### Exercise description:
Without changing anything, copy out each entry.

### Stored data entries:
◆ ◆ ◆ ◆ ◆
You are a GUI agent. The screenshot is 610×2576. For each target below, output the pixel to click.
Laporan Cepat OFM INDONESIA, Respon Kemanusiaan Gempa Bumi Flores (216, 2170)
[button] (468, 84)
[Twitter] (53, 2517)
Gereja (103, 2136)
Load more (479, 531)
◆ ◆ ◆ ◆ ◆
### Output:
You are a GUI agent. The screenshot is 610×2576. For each target below, output the pixel to click.
Laporan Cepat OFM INDONESIA, Respon Kemanusiaan Gempa Bumi Flores (216, 2170)
[button] (468, 84)
[Twitter] (53, 2517)
Gereja (103, 2136)
Load more (479, 531)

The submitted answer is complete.